Report every line of the listing below in which the string "will" appears.

▸ **Record set**:
+ + + + + + +

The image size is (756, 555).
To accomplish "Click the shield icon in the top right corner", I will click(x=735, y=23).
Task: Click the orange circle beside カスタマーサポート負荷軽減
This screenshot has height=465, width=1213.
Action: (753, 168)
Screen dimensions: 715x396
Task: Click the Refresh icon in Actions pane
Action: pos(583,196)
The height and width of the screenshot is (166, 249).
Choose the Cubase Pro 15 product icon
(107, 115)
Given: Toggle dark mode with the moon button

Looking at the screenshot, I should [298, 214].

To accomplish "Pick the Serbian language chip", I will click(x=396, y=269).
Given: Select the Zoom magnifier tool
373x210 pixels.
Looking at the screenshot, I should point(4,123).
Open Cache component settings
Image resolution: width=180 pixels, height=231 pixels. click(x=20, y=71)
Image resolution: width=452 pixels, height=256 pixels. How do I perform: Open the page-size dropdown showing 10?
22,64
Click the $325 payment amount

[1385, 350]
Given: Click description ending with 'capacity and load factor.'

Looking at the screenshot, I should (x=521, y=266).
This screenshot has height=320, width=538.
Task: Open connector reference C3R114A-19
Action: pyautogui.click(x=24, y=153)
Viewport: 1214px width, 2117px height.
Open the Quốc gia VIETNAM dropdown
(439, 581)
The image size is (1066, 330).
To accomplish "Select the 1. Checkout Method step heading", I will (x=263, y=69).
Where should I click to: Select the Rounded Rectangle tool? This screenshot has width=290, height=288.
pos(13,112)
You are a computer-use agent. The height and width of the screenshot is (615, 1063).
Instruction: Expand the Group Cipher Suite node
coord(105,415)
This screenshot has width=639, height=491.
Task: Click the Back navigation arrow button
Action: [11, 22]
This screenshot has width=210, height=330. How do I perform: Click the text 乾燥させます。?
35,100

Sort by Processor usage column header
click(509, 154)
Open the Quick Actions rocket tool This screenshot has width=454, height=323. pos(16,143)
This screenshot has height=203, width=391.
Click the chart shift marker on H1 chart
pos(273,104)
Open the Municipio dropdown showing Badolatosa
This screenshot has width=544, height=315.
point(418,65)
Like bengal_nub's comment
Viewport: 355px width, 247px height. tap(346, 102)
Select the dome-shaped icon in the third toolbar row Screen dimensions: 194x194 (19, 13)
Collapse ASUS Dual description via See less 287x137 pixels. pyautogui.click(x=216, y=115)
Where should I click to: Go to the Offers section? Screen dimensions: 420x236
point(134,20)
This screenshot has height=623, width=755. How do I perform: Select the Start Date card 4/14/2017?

+ + + + + + +

▸ **Response**:
To accomplish "Click the shield icon in the top right corner", I will click(x=735, y=23).
To accomplish "Pick the Serbian language chip", I will click(x=396, y=269).
To accomplish "Select the 1. Checkout Method step heading", I will (x=263, y=69).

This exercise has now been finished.